DIRECTIONS FOR THIS TASK: Pick out the lines below with "left" and list them.

[Pixel coordinate grounding data]

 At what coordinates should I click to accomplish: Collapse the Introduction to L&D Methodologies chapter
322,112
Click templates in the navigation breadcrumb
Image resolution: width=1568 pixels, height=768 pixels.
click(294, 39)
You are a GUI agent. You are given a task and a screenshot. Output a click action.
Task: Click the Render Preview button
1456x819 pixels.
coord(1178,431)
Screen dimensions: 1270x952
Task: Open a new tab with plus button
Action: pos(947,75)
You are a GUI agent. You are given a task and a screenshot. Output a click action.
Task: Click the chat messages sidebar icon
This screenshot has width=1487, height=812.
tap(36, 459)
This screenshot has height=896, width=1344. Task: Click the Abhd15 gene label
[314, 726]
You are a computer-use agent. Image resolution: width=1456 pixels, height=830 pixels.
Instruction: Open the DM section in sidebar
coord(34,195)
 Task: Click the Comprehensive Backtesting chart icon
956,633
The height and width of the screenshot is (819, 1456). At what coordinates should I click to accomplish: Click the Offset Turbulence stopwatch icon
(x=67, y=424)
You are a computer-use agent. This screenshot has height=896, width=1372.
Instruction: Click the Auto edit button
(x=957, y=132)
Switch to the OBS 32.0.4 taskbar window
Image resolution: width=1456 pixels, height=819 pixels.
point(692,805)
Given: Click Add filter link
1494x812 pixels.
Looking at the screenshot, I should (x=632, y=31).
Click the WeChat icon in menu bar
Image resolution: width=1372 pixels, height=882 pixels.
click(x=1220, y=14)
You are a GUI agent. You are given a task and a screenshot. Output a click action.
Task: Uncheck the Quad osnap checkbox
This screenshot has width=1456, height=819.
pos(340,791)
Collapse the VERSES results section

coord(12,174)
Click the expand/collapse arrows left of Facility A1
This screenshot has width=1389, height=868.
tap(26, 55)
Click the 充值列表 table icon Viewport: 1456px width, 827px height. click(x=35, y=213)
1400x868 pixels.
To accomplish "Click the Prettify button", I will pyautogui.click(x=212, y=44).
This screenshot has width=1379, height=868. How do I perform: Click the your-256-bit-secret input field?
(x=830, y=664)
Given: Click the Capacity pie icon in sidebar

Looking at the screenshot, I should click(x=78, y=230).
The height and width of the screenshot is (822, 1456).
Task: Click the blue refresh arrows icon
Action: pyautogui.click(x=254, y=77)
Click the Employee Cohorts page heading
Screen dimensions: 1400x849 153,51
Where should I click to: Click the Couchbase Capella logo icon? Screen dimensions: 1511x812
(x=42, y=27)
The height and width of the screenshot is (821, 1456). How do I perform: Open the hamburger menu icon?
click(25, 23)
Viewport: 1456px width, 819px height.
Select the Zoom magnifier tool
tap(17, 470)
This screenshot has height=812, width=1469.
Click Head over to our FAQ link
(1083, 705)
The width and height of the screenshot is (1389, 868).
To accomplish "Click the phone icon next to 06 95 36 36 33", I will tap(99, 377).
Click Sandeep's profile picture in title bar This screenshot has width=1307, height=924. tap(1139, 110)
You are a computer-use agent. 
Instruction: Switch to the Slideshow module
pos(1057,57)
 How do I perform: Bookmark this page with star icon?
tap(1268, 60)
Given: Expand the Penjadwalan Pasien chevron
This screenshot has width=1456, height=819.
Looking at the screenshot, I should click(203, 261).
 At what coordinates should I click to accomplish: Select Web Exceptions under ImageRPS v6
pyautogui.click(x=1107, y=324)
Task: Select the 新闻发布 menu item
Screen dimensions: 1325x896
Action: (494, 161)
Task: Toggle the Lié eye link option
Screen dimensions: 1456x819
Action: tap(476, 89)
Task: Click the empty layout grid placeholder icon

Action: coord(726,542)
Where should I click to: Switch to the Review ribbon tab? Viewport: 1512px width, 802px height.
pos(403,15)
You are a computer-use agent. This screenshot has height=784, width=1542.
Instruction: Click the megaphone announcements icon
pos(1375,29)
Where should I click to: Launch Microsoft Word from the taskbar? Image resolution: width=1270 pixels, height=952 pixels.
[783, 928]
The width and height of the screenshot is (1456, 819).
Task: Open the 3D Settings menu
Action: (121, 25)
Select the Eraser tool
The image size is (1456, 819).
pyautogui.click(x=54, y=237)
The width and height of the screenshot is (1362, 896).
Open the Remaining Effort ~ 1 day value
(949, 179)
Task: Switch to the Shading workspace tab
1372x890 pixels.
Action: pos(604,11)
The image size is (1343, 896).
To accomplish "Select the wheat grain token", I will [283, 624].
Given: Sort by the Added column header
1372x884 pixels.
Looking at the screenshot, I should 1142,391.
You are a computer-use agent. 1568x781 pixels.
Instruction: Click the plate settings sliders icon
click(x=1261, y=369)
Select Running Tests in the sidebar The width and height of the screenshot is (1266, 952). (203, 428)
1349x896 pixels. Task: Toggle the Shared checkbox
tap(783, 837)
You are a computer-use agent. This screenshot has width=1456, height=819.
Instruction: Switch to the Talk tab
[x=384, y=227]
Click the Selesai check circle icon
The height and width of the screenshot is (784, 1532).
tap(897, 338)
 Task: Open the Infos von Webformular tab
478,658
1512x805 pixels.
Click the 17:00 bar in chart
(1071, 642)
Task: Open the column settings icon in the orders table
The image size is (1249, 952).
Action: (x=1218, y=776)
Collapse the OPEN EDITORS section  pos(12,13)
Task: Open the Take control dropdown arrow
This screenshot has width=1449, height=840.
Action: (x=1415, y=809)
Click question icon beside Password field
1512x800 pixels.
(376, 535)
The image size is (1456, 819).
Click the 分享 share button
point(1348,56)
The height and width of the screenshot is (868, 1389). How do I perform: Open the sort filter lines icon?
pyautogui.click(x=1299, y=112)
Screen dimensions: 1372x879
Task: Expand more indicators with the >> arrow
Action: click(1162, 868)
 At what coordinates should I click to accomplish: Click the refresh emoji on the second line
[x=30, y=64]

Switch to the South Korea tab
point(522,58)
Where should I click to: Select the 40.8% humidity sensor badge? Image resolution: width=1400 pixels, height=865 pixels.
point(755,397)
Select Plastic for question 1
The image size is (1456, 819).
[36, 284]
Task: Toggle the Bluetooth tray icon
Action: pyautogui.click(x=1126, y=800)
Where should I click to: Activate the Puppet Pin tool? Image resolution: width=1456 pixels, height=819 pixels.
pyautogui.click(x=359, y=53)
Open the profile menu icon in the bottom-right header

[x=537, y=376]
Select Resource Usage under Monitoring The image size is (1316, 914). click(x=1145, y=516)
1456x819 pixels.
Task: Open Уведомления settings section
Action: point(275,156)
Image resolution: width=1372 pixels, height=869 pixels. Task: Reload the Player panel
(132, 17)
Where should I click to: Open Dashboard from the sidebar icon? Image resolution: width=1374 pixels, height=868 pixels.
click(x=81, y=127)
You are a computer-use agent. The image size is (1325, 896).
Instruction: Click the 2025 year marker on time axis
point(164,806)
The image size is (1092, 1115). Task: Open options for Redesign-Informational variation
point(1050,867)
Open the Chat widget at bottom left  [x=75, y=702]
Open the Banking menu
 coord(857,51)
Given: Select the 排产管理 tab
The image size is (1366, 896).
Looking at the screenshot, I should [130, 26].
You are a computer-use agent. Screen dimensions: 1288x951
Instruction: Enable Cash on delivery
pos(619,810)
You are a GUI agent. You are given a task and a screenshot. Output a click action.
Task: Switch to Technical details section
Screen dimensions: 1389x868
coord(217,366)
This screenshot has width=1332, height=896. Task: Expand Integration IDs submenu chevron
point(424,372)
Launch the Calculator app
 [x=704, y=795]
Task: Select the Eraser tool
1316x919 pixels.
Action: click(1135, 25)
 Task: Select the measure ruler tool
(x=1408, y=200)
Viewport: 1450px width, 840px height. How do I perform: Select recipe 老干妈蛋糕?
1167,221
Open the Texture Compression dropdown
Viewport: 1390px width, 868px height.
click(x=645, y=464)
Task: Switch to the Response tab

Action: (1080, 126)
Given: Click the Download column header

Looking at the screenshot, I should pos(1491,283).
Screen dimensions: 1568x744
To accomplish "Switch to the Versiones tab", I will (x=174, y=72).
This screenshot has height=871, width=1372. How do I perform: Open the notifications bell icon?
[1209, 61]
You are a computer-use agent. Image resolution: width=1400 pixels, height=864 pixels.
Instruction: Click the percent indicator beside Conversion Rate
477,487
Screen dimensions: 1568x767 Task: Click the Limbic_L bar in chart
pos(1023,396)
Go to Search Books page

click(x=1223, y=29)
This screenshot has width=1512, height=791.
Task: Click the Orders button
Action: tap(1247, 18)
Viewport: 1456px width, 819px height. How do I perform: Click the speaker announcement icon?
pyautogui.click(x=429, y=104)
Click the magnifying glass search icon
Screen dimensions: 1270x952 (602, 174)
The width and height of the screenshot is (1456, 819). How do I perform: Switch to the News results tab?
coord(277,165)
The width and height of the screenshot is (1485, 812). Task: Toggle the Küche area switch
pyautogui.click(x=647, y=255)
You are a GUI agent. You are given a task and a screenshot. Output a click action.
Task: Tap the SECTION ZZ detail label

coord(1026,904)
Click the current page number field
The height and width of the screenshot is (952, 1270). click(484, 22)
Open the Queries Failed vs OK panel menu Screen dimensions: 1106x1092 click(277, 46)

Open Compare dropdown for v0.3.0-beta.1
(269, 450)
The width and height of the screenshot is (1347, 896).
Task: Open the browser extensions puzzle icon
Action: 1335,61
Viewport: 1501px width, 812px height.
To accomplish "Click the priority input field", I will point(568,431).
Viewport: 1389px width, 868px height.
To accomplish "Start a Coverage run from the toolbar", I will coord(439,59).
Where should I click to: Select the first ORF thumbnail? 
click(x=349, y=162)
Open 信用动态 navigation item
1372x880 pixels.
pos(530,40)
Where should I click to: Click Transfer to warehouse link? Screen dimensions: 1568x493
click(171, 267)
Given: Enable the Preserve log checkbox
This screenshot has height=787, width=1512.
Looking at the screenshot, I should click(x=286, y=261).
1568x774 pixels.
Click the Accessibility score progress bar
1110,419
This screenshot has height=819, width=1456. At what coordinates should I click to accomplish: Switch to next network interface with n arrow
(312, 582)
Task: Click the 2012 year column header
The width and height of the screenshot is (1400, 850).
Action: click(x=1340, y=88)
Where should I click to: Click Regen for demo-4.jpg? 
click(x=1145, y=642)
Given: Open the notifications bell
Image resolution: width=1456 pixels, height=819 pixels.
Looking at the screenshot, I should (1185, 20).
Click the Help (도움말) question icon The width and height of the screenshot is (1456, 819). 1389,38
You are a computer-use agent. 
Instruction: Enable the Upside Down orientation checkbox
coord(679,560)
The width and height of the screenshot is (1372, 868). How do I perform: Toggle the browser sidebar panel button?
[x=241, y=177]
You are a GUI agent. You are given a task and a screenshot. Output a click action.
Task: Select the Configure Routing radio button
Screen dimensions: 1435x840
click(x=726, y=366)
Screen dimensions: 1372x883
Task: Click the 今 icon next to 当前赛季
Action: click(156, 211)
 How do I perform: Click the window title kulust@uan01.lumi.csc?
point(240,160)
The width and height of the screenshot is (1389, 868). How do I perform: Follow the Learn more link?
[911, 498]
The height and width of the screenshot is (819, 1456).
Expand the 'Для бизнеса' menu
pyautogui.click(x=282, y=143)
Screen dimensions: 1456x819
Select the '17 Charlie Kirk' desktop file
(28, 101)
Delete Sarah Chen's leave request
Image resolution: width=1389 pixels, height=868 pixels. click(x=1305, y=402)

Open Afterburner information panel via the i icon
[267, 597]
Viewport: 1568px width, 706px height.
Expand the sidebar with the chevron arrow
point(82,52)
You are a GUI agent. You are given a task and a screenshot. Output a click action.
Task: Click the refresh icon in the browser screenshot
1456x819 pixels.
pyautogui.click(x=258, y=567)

RESPONSE FOR THIS EXERCISE:
Click the expand/collapse arrows left of Facility A1
Open the Chat widget at bottom left  [x=75, y=702]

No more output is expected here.